L’hôpital de 30 lits de Ma’arat Al Numan employait 54 personnes et recensait deux blocs opératoires, un service de consultations externes et une salle d’urgences. Le service de consultations externes accueillait environ 1500 patients par mois, la salle d’urgences opérait en moyenne 1100 consultations par mois, et environ 140 opérations de chirurgie orthopédique et générale étaient effectuées chaque mois dans les blocs opératoires.

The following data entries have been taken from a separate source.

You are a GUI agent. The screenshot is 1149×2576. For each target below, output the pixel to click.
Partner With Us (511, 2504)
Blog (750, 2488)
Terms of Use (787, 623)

MSF soutient cette structure depuis septembre 2015, notamment en l’approvisionnant en matériels médicaux et en couvrant ses frais de fonctionnement.

L’Observatoire syrien des droits de la personne, à Londres, affirme que neuf personnes ont été tuées quand des avions de combat russes ont frappé la clinique. Des dizaines de personnes auraient aussi été blessées.

La chef de la diplomatie européenne, Federica Mogherini, a déclaré lundi que cette attaque “est complètement inacceptable”, sans toutefois pointer qui que ce soit du doigt.

L’armée syrienne mène une campagne dans le nord du pays depuis une semaine, avec l’appui des frappes aérienne russes. L’offensive terrestre se concentre dans la province d’Alep, qui est voisine de la province d’Idlib.

“Tout l’édifice s’est effondré”, a dit le militant Yahya al-Sobeih depuis Ma’arat Al Numan. Il a ajouté que cinq personnes qui se trouvaient à proximité ont été tuées et que “tout le personnel médical à l’intérieur aurait perdu la vie”. Il a révélé que des secouristes s’activent sur place.

L’ancienne usine de ciment de quatre étages avait été convertie en clinique depuis le début de la guerre civile, a-t-il dit.

Lors de la frappe de missile contre l’hôpital pédiatrique d’Azaz, près de la frontière avec la Turquie, cinq personnes ont été tuées et plus de 30 autres blessées, a dit l’Observatoire. Un militant installé à Alep a évoqué un missile ballistique qui aurait tué dix personnes. L’Observatoire dit qu’on compte trois enfants et une femme enceinte parmi les victimes.

L’agence de presse turque Dogan rapporte que 30 personnes blessées par les frappes russes, principalement des enfants, ont été transférées vers un hôpital dans le sud de la Turquie. Des images montrent des ambulances qui arrivent à l’hôpital de Kilis et du personnel médical qui accueille les victimes sur des civières, dont une poignée d’adultes.

L’Observatoire indique également d’une frappe aérienne a touché une école du village de Kaljibrin, près d’Azaz, faisant au moins sept morts.